Problem requirements
When you answer, give every record back exactly as written.

·····

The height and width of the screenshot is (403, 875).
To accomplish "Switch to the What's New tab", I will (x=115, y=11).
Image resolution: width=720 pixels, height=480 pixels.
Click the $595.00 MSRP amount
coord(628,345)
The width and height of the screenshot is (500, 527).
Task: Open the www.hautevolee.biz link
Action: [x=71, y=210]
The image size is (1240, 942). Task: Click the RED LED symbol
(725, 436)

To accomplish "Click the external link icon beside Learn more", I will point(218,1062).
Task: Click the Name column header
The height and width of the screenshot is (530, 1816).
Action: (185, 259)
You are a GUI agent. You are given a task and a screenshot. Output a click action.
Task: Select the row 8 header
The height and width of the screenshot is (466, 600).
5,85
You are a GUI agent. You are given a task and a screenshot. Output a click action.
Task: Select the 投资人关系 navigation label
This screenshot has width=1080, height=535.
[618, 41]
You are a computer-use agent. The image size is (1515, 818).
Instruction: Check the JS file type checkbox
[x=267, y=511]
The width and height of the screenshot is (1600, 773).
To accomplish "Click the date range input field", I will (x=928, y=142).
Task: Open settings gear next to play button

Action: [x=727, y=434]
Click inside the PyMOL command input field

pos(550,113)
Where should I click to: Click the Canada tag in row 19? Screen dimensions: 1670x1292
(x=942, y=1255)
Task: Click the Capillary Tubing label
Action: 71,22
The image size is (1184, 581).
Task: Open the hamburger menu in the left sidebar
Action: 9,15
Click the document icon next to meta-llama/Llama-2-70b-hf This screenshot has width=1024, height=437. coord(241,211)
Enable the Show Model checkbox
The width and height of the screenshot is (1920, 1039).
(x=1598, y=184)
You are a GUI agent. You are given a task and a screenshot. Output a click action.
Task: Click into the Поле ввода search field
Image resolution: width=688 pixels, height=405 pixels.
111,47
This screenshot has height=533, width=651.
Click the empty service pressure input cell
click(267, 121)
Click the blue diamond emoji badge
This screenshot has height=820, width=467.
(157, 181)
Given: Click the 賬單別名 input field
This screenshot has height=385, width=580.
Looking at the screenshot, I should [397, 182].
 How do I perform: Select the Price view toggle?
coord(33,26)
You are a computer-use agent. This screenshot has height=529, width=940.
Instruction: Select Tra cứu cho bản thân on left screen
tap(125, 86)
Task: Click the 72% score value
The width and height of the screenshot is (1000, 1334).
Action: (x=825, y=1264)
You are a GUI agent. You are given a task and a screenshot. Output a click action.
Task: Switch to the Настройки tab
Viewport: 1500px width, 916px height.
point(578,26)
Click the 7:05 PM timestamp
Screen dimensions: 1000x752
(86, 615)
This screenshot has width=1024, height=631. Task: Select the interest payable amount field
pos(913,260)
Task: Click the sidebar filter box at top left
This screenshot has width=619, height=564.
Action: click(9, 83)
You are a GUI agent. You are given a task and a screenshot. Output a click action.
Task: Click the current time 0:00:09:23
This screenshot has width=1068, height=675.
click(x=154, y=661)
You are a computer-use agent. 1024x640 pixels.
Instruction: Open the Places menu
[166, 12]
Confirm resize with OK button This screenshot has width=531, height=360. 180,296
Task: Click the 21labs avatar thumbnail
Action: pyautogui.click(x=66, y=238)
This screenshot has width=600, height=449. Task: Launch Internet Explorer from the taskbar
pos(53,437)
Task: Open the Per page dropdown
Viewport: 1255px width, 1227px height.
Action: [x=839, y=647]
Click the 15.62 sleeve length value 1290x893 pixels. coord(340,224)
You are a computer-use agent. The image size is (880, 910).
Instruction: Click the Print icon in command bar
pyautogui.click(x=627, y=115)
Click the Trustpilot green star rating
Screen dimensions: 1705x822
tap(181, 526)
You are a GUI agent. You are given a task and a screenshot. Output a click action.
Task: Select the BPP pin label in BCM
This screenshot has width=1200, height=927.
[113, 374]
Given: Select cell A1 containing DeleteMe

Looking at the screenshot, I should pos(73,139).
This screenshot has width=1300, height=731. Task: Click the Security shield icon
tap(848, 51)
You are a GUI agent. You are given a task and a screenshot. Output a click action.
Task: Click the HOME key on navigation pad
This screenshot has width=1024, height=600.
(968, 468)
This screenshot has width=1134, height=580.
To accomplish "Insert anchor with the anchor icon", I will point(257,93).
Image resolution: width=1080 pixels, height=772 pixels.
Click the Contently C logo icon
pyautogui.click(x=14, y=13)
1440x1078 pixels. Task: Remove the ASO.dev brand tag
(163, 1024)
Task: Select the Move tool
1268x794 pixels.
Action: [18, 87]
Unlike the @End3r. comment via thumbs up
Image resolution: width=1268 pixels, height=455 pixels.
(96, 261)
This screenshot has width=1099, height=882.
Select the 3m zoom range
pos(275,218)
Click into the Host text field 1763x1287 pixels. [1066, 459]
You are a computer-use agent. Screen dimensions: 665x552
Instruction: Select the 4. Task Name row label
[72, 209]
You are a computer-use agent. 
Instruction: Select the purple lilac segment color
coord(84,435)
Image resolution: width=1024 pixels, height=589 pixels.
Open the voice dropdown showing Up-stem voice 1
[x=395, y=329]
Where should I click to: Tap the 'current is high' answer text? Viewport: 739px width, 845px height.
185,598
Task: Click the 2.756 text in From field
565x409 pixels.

·····

Completed exercise
The height and width of the screenshot is (403, 875).
To accomplish "Switch to the What's New tab", I will (x=115, y=11).
Image resolution: width=720 pixels, height=480 pixels.
Click the $595.00 MSRP amount
coord(628,345)
The width and height of the screenshot is (500, 527).
Task: Open the www.hautevolee.biz link
Action: [x=71, y=210]
The image size is (1240, 942). Task: Click the RED LED symbol
(725, 436)

To accomplish "Click the external link icon beside Learn more", I will point(218,1062).
Task: Click the Name column header
The height and width of the screenshot is (530, 1816).
Action: (185, 259)
You are a GUI agent. You are given a task and a screenshot. Output a click action.
Task: Select the row 8 header
The height and width of the screenshot is (466, 600).
5,85
You are a GUI agent. You are given a task and a screenshot. Output a click action.
Task: Select the 投资人关系 navigation label
This screenshot has width=1080, height=535.
[618, 41]
You are a computer-use agent. The image size is (1515, 818).
Instruction: Check the JS file type checkbox
[x=267, y=511]
The width and height of the screenshot is (1600, 773).
To accomplish "Click the date range input field", I will (x=928, y=142).
Task: Open settings gear next to play button

Action: [x=727, y=434]
Click inside the PyMOL command input field

pos(550,113)
Where should I click to: Click the Canada tag in row 19? Screen dimensions: 1670x1292
(x=942, y=1255)
Task: Click the Capillary Tubing label
Action: 71,22
The image size is (1184, 581).
Task: Open the hamburger menu in the left sidebar
Action: 9,15
Click the document icon next to meta-llama/Llama-2-70b-hf This screenshot has width=1024, height=437. coord(241,211)
Enable the Show Model checkbox
The width and height of the screenshot is (1920, 1039).
(x=1598, y=184)
You are a GUI agent. You are given a task and a screenshot. Output a click action.
Task: Click into the Поле ввода search field
Image resolution: width=688 pixels, height=405 pixels.
111,47
This screenshot has height=533, width=651.
Click the empty service pressure input cell
click(267, 121)
Click the blue diamond emoji badge
This screenshot has height=820, width=467.
(157, 181)
Given: Click the 賬單別名 input field
This screenshot has height=385, width=580.
Looking at the screenshot, I should [397, 182].
 How do I perform: Select the Price view toggle?
coord(33,26)
You are a computer-use agent. This screenshot has height=529, width=940.
Instruction: Select Tra cứu cho bản thân on left screen
tap(125, 86)
Task: Click the 72% score value
The width and height of the screenshot is (1000, 1334).
Action: (x=825, y=1264)
You are a GUI agent. You are given a task and a screenshot. Output a click action.
Task: Switch to the Настройки tab
Viewport: 1500px width, 916px height.
point(578,26)
Click the 7:05 PM timestamp
Screen dimensions: 1000x752
(86, 615)
This screenshot has width=1024, height=631. Task: Select the interest payable amount field
pos(913,260)
Task: Click the sidebar filter box at top left
This screenshot has width=619, height=564.
Action: click(9, 83)
You are a GUI agent. You are given a task and a screenshot. Output a click action.
Task: Click the current time 0:00:09:23
This screenshot has width=1068, height=675.
click(x=154, y=661)
You are a computer-use agent. 1024x640 pixels.
Instruction: Open the Places menu
[166, 12]
Confirm resize with OK button This screenshot has width=531, height=360. 180,296
Task: Click the 21labs avatar thumbnail
Action: pyautogui.click(x=66, y=238)
This screenshot has width=600, height=449. Task: Launch Internet Explorer from the taskbar
pos(53,437)
Task: Open the Per page dropdown
Viewport: 1255px width, 1227px height.
Action: [x=839, y=647]
Click the 15.62 sleeve length value 1290x893 pixels. coord(340,224)
You are a computer-use agent. The image size is (880, 910).
Instruction: Click the Print icon in command bar
pyautogui.click(x=627, y=115)
Click the Trustpilot green star rating
Screen dimensions: 1705x822
tap(181, 526)
You are a GUI agent. You are given a task and a screenshot. Output a click action.
Task: Select the BPP pin label in BCM
This screenshot has width=1200, height=927.
[113, 374]
Given: Select cell A1 containing DeleteMe

Looking at the screenshot, I should pos(73,139).
This screenshot has width=1300, height=731. Task: Click the Security shield icon
tap(848, 51)
You are a GUI agent. You are given a task and a screenshot. Output a click action.
Task: Click the HOME key on navigation pad
This screenshot has width=1024, height=600.
(968, 468)
This screenshot has width=1134, height=580.
To accomplish "Insert anchor with the anchor icon", I will point(257,93).
Image resolution: width=1080 pixels, height=772 pixels.
Click the Contently C logo icon
pyautogui.click(x=14, y=13)
1440x1078 pixels. Task: Remove the ASO.dev brand tag
(163, 1024)
Task: Select the Move tool
1268x794 pixels.
Action: [18, 87]
Unlike the @End3r. comment via thumbs up
Image resolution: width=1268 pixels, height=455 pixels.
(96, 261)
This screenshot has width=1099, height=882.
Select the 3m zoom range
pos(275,218)
Click into the Host text field 1763x1287 pixels. [1066, 459]
You are a computer-use agent. Screen dimensions: 665x552
Instruction: Select the 4. Task Name row label
[72, 209]
You are a computer-use agent. 
Instruction: Select the purple lilac segment color
coord(84,435)
Image resolution: width=1024 pixels, height=589 pixels.
Open the voice dropdown showing Up-stem voice 1
[x=395, y=329]
Where should I click to: Tap the 'current is high' answer text? Viewport: 739px width, 845px height.
185,598
Task: Click the 2.756 text in From field
565x409 pixels.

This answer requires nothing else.